Don’t get me wrong. I love my steel news sources. I’m a steel nerd and, if it existed, I’d want my FeTV too. But here’s a rant that I indulge in once a year because I think the industry’s subscription news sources are lacking and have not yet fully engaged in the search for a new business model like so many other news outlets are having to.
Here’s how the rant starts. Like most other people in the steel industry we’ve been reviewing all our steel news subscriptions and assessing their worth because they’re not very differentiated (strategic hint) and they overlap. Renewing your subscription is an adventure as many of you will be discovering. These are the puzzling questions that set me off:
- Prices are going up. Excuse me? Which planet are these guys living on? I’m sure advertising revenues must be down, but don’t they read their own news? Forcing the issue onto subscribers may just accelerate finding out how little some of the subscriptions are needed.

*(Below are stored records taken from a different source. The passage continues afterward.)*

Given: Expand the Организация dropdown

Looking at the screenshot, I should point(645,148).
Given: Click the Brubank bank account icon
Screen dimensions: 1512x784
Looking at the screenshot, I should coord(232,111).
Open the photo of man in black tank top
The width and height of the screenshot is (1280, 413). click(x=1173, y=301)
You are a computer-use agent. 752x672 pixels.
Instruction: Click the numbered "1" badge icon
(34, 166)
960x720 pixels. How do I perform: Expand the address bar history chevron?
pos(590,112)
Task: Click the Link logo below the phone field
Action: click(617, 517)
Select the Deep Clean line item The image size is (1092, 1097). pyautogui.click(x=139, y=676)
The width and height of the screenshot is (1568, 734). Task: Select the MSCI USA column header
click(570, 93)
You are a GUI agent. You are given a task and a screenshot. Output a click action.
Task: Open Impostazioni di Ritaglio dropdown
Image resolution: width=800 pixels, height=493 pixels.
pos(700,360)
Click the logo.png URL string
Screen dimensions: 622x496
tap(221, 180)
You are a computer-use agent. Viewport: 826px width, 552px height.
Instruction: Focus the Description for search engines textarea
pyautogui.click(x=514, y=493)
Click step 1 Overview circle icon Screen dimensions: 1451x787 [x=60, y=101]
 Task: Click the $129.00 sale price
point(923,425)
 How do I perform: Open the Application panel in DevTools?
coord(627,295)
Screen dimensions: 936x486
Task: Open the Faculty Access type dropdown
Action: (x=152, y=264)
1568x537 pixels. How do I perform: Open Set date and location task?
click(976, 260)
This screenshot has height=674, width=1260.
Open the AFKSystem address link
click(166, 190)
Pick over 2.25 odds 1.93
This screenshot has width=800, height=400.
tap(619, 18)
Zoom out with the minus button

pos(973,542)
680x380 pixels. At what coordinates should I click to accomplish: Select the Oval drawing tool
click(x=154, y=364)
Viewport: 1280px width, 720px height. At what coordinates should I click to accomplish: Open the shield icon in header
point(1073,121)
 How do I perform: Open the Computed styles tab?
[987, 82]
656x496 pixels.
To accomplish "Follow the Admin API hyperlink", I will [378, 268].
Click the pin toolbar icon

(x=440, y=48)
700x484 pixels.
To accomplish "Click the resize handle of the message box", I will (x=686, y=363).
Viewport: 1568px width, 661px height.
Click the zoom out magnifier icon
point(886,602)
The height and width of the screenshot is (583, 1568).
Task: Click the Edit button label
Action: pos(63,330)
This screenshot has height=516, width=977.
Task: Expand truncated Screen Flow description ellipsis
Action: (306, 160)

- It’s a bazaar-like (and bizarro-like) negotiation. You can trade on what you’ve paid in the past, how long you’ve been paying and how many people want to read the thing. I’ve no doubt that pilfering news by sharing accounts drives these guys nuts, but customer behavior might actually be giving them useful feedback as to how to redesign their model profitably for them, their advertisers and their readers. Doesn’t the bargaining prove the current model is in decay?
- Currency exchange rates apparently mean nothing. One respectable industry publication offers a UK pound sterling basic subscription for about a thousand pounds. Choose that, because if you select the $ sign to convert to dollars the subscription balloons to $2,600. How much? Just where do they trade their currency? This is what comes from trying to cram an old physical economic model online. See #4.
- Part of the reason for Puzzling Question Number 3 is that these Luddites still insist on shipping the magazine in hard copy around the world. That particular publication offers no “online-only” subscription, probably because they’re still addicted to ad revenues in a glossy magazine. What happens to the glossy magazine in our office? Nothing. It gets thrown out without being opened. Advertisers please note – we don’t read the hard copy.
- In the steel industry press, the world is still divided into regional communities like a Risk board, so there are Latin American, North American, European, Asian editions, etc. Of course we all want to tailor our news to center around the regions and products we’re most interested in, but let us do it! There should be no boundaries in steel industry news. And does it really cost so much more to offer a global product over the regional variants? There are other value added ways to offer a range of price points. This is not one of them.
- For some time now, there has been a very convenient thing called RSS feeds that NONE of the subscriber steel industry press offers as a standard service. Help me get my news in more different forms and I’ll love you. Let me weave it with other sources so that I can get a fuller view of what’s happening. The day is past when proprietary news was proprietary enough to guard like it was hot from a single press. The AP beats them most of the time. Why can’t I work more with the content?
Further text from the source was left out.